Run-scoring on squeeze plays is at a modern low, nearly half the rate from its peak in the mid-eighties. The cause appears to be very similar to the decline in overall sacrifice bunts: a drop in the acceptable rate of sacrifices, fed by a growing strikeout rate and an increase in the number of force outs. Acceptable bunt ratio and squeeze run ratio correlate at an r-squared of 0.545, meaning that it's likely (although hardly certain) that the two factors are significantly connected to each other.
Sometimes, the numbers work against you. I don't know how many times I've written up an explanation for a chapter, even in this series, only to be reminded to look for one more detail that messes everything up. Yes, the acceptable ratio has been trending downward for all sacrifice bunts. But the biggest change we've seen in bunting, beyond that, is the increase in pitcher bunting over time. Surely that wouldn't have anything to do with it, right? Managers would never be so stupid as to try the squeeze with their worst hitters, in the most obvious bunt situations.
WHY
I mean, to hell with this graph. Not only are pitchers performing twice as many of the squeeze bunts in 2013 than they were in 1973, we're not even seeing a corresponding rise in pinch-hit bunting, which is weird but at least makes sense in these crucial situation. So now we have to dig deeper: is the squeeze bunt actually failing, or is it just those stupid pitchers with their stupid required plate appearances ruining everything?
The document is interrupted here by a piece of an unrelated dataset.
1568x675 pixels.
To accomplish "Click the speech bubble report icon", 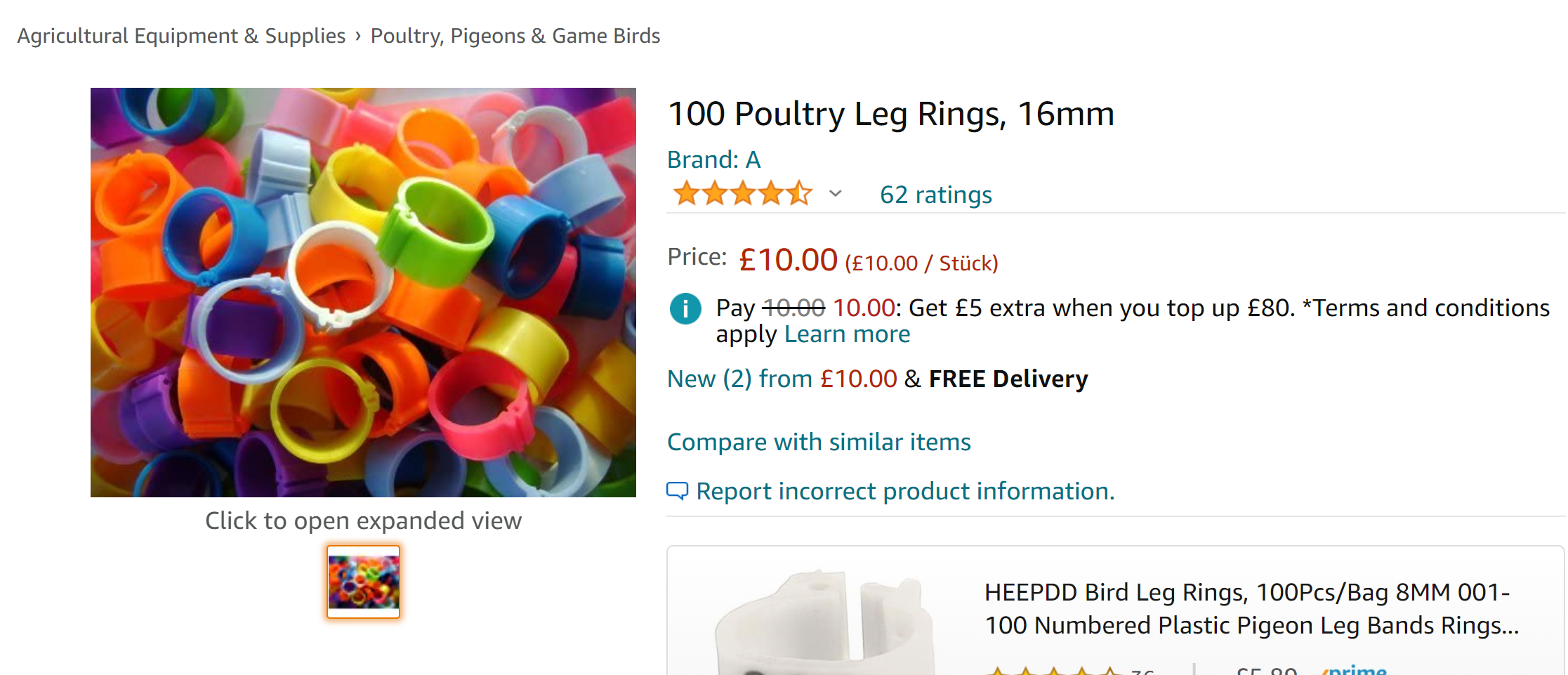I will pyautogui.click(x=677, y=491).
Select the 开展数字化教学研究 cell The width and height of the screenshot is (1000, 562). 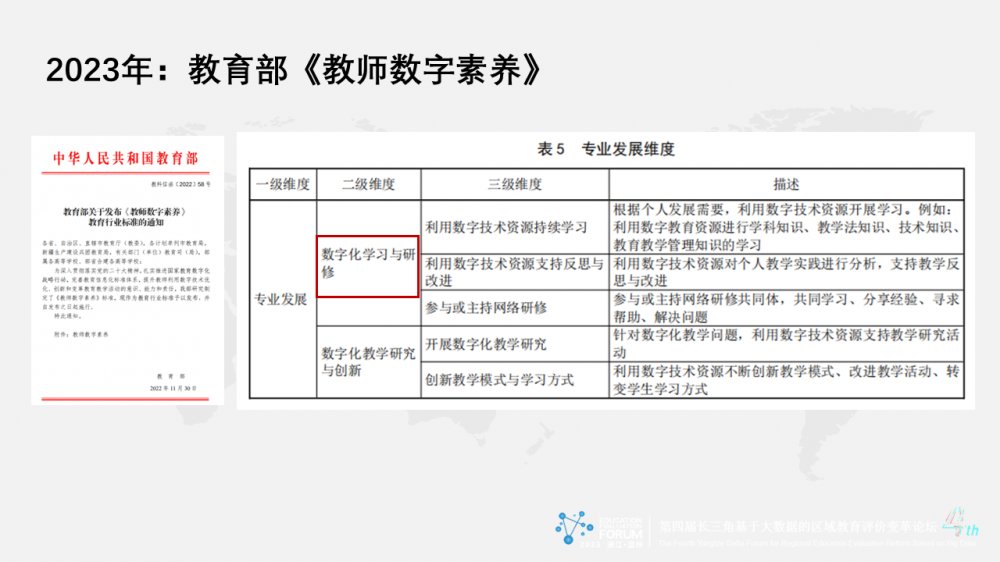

I split the data into pitcher and position-player segments, and this time added a new category to go with successful and acceptable bunts. Named "disastrous bunts", this percentage sums all sacrifices where the game state is worse than even just adding an extra out. In other words, it sums the forceouts and double/triple plays: those situations where it would be even worse than just sending the player up there without a bat. The results are surprising.
The acceptable rate of pitchers in squeeze situations is exactly in line with their performance in all bunts, whereas position players have dropped to a full 20% lower than their overall rates. Meanwhile, ignoring the messiness around 2001 (where, as I mentioned before, I'm skeptical of B-R's data), and the rate of disastrous bunts is rising steadily over time, though the effect is more pronounced among position players. Perhaps most dramatic of all is the recent spike in squeeze plays throughout baseball.
Compare this graph with the first one. Every time we see a spike in squeeze bunt usage, we see a corresponding fall in its success rates as defenses catch on. When offenses become too predictable, defense gets the upper hand, just as the opposite. We're in the midst of one of those readjustments right now: managers are over-relying on the squeeze bunt, ignoring their optimal rate of mixed strategies. Pitchers aren't doing worse because the infield is already expecting it with them, but with position players, the element of surprise so necessary for the bunt is gone.
Sometimes the aesthetics of an act in baseball fails to correspond with its value toward winning games. And this is a shame: the game is better off, more enjoyable, if its most beautiful facets are also its most useful ones. But what we're seeing is that managers have fallen in love with the beauty of the squeeze, and in so doing they've begun to ruin it. It's like hearing a good joke too many times.